§ Extracted text:
----

We are also starting to do a much better job of coordinating and intensifying our efforts to meet a larger share of our customers' needs through new Sales Councils in Canada and the One Harris initiative in the U.S., both of which promote a customer-focused dedication to cross-business referrals. In addition, I am personally spearheading a major drive to create a higher-performance work environment throughout the enterprise.

We have also, of course, ramped up revenue-boosting activities on a business-by-business basis. A good case in point is our response to market share pressure in consumer and commercial lending in Canada, which I will discuss in a moment.

SLIDE 7 - Strategic Allocation of Capital

Our heightened focus on growing revenues is reflected in our strategic approach to investing our capital. Each year, we allocate capital to all our lines of business based on our evaluation of the growth potential of each business relative to all our other businesses. This makes for a lively and very healthy competition for capital resources. Then we measure business performance relative to the capital invested, and re-allocate capital based on actual performance.

Given that our personal and commercial operations in Canada and the U.S. have a good track record for profitable growth and continue to demonstrate growth potential, we are allocating a large proportion of our capital to these core businesses.

And, with our Tier 1 capital ratio growing, we now have more capital to allocate to opportunities that will drive growth.

Our priorities for capital investments are organic business growth through, for example, increased credit utilization and new branch construction in Chicago; acquisitions; dividends; and a modest share buyback program, which we primarily use to offset dilution from the exercise of stock options.

BMO's 5% quarterly dividend increase in February, following a 26% quarterly increase during fiscal 2004, ushered in our 13th consecutive year of dividend increases. The increases reflect this leadership team's confidence in our strong capital position, the quality of our earnings, and our ability to meet our targets.

SLIDE 8 - Ingrained Credit Culture & Superior Asset Quality

Leadership confidence also stems from our ingrained credit culture, a hallmark of BMO and a significant competitive advantage.

Excellence in managing credit enables us to provide more predictable and consistent returns for shareholders over time than many of our peers. Our provision for credit losses has consistently been below the Canadian industry average for the past 15 years, and the trend line continues to be favorable.

BMO's superior asset quality results from the consistency of our lending practices throughout the credit cycle, our expertise and prudence in assessing credit risk, and the disciplined capabilities of our loan workout specialists in restructuring troubled transactions to preserve value and help viable enterprises recover.

SLIDE 9 - Credit Performance Drives Earnings Power

Strong and consistent credit performance underpins BMO's ongoing earnings capability and is a key differentiator in setting us apart from the competition. Highlighting this point, this slide shows how credit performance drove our earnings power over the full economic cycle from 1990 through 2004. BMO's net interest margin averaged 2.32% over this period, just above the Canadian peer group average. However, when the provision for credit losses and non-earning assets are excluded, BMO's margin averaged 2.53% — a strong #1 ranking over 15 years. And in any individual year we never ranked lower than #3 on this revealing measure.

SLIDE 10 - Leader in Corporate Governance and Financial Disclosure

Another management strength is corporate governance and financial disclosure.

----

§ Material shown:
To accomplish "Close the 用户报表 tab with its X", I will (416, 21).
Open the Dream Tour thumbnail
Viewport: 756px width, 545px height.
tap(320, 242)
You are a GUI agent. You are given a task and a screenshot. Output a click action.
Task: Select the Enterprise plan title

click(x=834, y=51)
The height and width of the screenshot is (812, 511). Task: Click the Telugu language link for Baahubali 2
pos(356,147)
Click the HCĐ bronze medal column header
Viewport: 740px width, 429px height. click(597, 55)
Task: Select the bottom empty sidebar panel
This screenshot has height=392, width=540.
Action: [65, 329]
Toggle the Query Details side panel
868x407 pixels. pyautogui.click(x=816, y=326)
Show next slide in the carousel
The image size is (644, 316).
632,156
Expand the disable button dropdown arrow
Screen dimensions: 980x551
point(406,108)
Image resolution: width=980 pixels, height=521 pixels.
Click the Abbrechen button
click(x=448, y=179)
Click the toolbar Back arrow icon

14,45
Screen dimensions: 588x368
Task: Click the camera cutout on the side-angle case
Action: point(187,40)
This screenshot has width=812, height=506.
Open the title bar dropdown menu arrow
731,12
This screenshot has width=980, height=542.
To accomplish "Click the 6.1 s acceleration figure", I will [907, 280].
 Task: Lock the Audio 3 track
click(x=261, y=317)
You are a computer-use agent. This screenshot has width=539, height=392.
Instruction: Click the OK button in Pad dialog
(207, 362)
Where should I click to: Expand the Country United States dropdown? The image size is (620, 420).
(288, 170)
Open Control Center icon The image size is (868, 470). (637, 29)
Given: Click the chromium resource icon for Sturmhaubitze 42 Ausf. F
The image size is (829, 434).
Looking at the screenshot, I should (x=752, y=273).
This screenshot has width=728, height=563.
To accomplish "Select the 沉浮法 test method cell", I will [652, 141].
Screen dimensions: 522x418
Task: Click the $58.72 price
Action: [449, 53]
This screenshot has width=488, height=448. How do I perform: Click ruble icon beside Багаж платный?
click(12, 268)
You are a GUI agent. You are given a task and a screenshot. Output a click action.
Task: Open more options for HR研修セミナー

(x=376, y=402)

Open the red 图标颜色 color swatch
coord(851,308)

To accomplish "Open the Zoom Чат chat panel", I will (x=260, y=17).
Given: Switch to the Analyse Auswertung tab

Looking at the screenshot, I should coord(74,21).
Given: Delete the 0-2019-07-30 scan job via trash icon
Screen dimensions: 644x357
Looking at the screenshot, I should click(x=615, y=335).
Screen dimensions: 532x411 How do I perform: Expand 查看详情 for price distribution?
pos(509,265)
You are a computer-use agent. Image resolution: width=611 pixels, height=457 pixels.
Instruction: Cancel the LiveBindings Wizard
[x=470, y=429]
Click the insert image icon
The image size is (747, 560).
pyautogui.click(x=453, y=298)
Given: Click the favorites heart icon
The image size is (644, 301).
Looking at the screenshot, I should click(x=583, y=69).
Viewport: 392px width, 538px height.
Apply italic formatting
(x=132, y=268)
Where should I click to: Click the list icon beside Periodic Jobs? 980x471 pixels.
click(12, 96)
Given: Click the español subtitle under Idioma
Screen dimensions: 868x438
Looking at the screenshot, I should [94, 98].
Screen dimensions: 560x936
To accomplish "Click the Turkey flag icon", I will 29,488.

----

§ Task 1: In the BMO presentation text, what did BMO's margin average over 1990 through 2004 once the provision for credit losses and non-earning assets are excluded?
§ Task 2: Reproduce the stretch of the BMO presentation text from "SLIDE 8 - Ingrained" through "to be favorable.".

§ Expected answer 1: 2.53%

§ Expected answer 2:
SLIDE 8 - Ingrained Credit Culture & Superior Asset Quality

Leadership confidence also stems from our ingrained credit culture, a hallmark of BMO and a significant competitive advantage.

Excellence in managing credit enables us to provide more predictable and consistent returns for shareholders over time than many of our peers. Our provision for credit losses has consistently been below the Canadian industry average for the past 15 years, and the trend line continues to be favorable.